Comme la plupart de ses collègues, Hervé ne finit pratiquement jamais sa tournée dans les temps. Ce mercredi, il termine à 15h au lieu de 14h30. « Et pourtant je ne traine pas, vous avez vu ? » Pour gagner du temps, Hervé réalise ses tournées en distribuant le courrier par la gauche, côté conducteur, ce qui l’amène à rouler en sens inverse. Une pratique qui peut être lourde de conséquences. « Normalement, il faut descendre du véhicule, éteindre le moteur, fermer. Concrètement, c’est infaisable », appuie Hamza, facteur à Valdahon (Doubs). « C’est pareil pour le vélo, ajoute Eric*, facteur dans une autre commune à dix kilomètres de Besançon. On roule sur le trottoir, alors qu’il faudrait chaque fois descendre du vélo et poser la béquille. Mais si tu fais comme ça, tu ne termines pas la tournée. » Ces cadences intensives sont le quotidien des agents de la Poste, devenue depuis mars 2010 une société anonyme à capitaux publics.
« Le plus grand plan social national »

Dans son local syndical de Besançon, Julien Juif, délégué Sud-PTT, ne décolère pas. « En 2015, 7 600 emplois ont été supprimés à l’échelle nationale, sur 240 000 agents. À la distribution, avec des tournées encore plus chargées, ils n’y arrivent plus. Il doivent faire jusqu’à 800 boites aux lettres dans la matinée ! » Pour justifier les réorganisations, la Poste met en avant la baisse de trafic sur l’activité courrier. Mais celle-ci serait largement compensée par l’augmentation des colis, des recommandés et d’autres services comme la publicité. (...)

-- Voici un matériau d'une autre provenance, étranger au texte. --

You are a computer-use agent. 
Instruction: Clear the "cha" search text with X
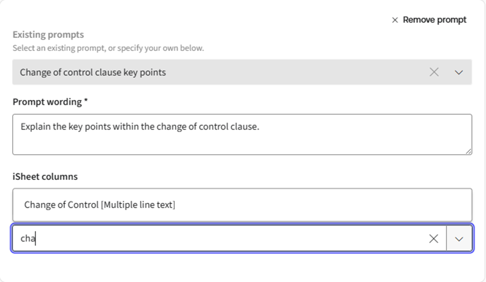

« Le programme calcule une minute trente par recommandé et une minute pour relever les boites jaunes, illustre le délégué de Sud PTT. La cadence est définie à partir de conditions optimales. Mais les aléas, les déviations, la neige, la pluie, ne sont jamais pris en compte. Il y a un décalage total entre le travail prescrit et le travail réel. » (...)

« Désormais, vérifier si une personne va bien, c’est un service payant »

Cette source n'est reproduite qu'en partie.